* [Task set]:
A. In the eccentric turning frame thread, reproduce verbatim everything from "Well I do not" down to "all my tools.".
B. Translate this sentence from the eccentric turning frame thread into Spanish: "This is like having a dedicated Rose Engine ornamental lathe!"

* [Page text]:
________________________________________

# Eccentric Turning Frame



## Rangertrek (Jan 20, 2015)

I bought a Nova DVR 3000 lathe at an estate sale.  When I went to pick it up, the lady said the box of chucks, lathe tools, and the "red thing" goes with it.  Well, the red thing is a Nova Eccentric Cutting Frame.  If anyone knows and more about this tool, let me know.


----------



## wyone (Jan 20, 2015)

Well I do not know exactly how you use it, but here is a link to the manual

http://www2.woodcraft.com/pdf/ornamental_manual.pdf

It looks like you can do some incredible things with it!

Ok.. so inquiring minds want to know.. how much did you steal this setup for?  I have a feeling that THIS portion is worth more than my lathe and all my tools.


----------



## Charlie_W (Jan 20, 2015)

This is way cool! I had no idea they made an attachment like this!
This is like having a dedicated Rose Engine ornamental lathe!


----------



## wyone (Jan 20, 2015)

I am only just completely jealous!

________________________________________

* [Supplied data]:

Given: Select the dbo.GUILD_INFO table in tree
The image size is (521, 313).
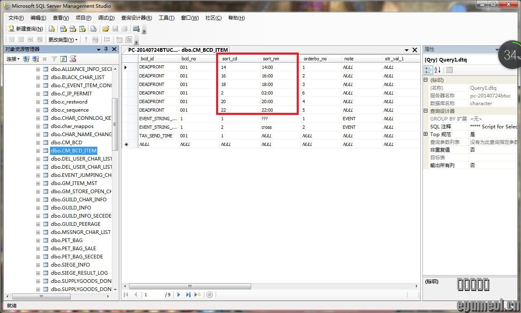Looking at the screenshot, I should coord(71,208).
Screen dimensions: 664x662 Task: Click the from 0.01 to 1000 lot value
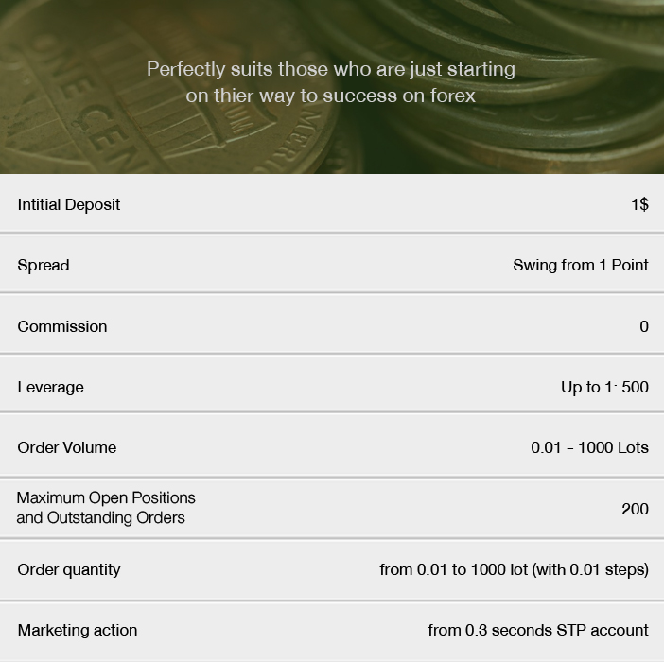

________________________________________

* [Results by task]:
A.
Well I do not know exactly how you use it, but here is a link to the manual

http://www2.woodcraft.com/pdf/ornamental_manual.pdf

It looks like you can do some incredible things with it!

Ok.. so inquiring minds want to know.. how much did you steal this setup for?  I have a feeling that THIS portion is worth more than my lathe and all my tools.

B. ¡Esto es como tener un torno ornamental Rose Engine dedicado!